_TASK OBJECTIVE_
From the first line to the last, retype the records exactly without their images.

_RECORDED DATA_
<<<<
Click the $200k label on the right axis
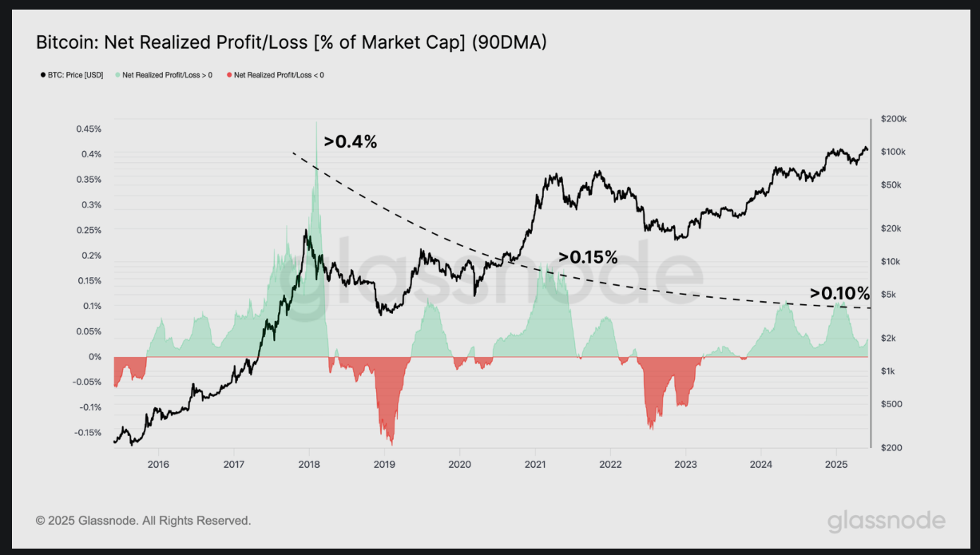Screen dimensions: 980x555 pyautogui.click(x=893, y=118)
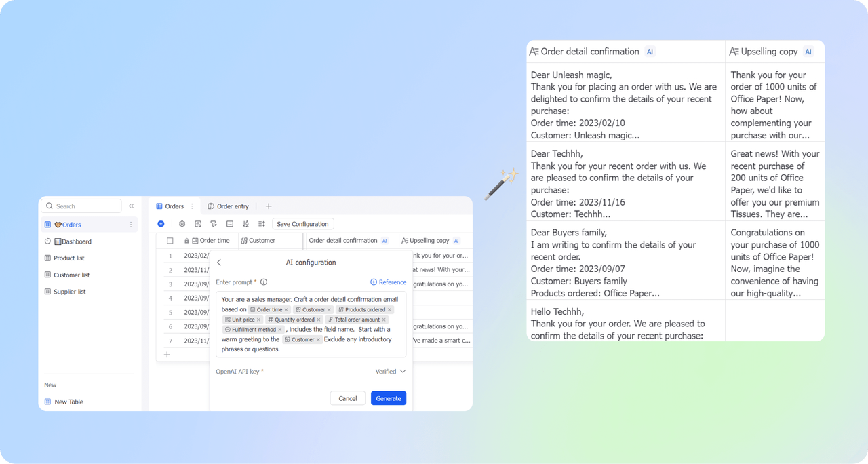Click the filter icon in toolbar
This screenshot has height=464, width=868.
(x=214, y=224)
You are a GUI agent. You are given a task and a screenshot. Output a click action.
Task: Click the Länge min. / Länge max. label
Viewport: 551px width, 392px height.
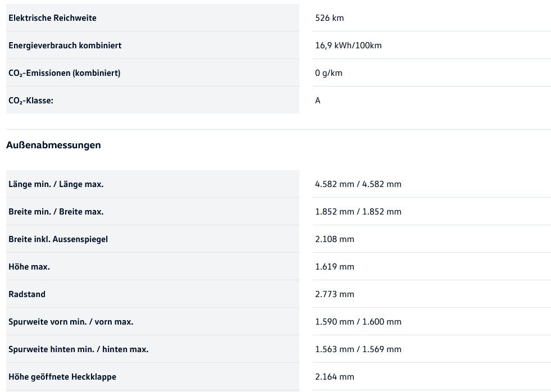pyautogui.click(x=56, y=184)
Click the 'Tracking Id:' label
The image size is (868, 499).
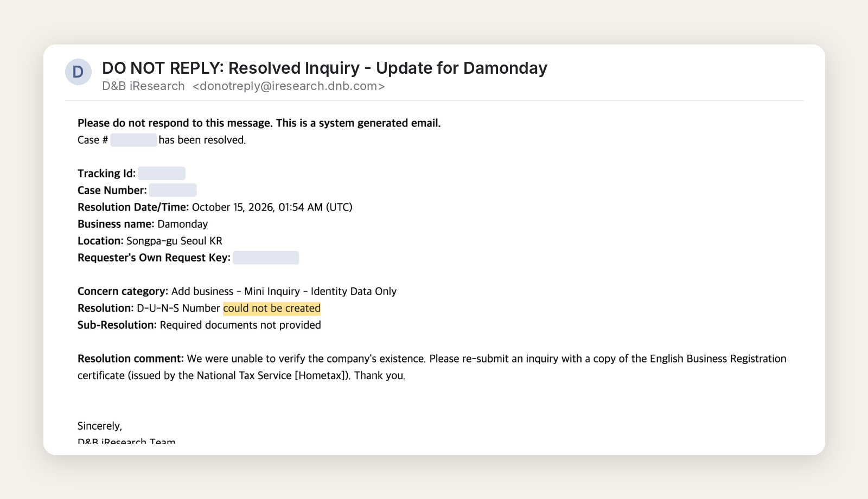point(107,174)
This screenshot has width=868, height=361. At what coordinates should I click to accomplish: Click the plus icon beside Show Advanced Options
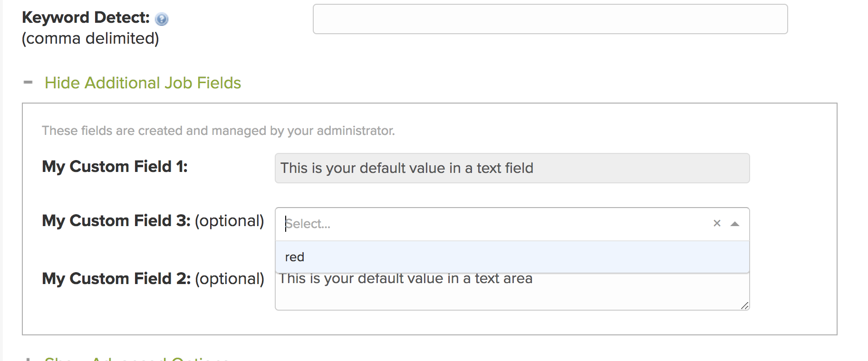click(x=28, y=359)
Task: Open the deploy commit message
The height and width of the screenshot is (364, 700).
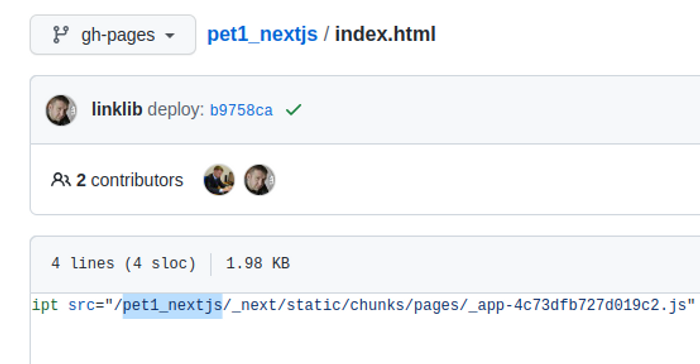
>>>>
_COMPLETED EXERCISE_
Click the $200k label on the right axis
Screen dimensions: 980x555 pyautogui.click(x=893, y=118)
Click the filter icon in toolbar
This screenshot has height=464, width=868.
(x=214, y=224)
You are a GUI agent. You are given a task and a screenshot. Output a click action.
Task: Click the Länge min. / Länge max. label
Viewport: 551px width, 392px height.
pyautogui.click(x=56, y=184)
Click the 'Tracking Id:' label
The image size is (868, 499).
point(107,174)
This screenshot has width=868, height=361. At what coordinates should I click to accomplish: Click the plus icon beside Show Advanced Options
click(x=28, y=359)
Task: Open the deploy commit message
The height and width of the screenshot is (364, 700).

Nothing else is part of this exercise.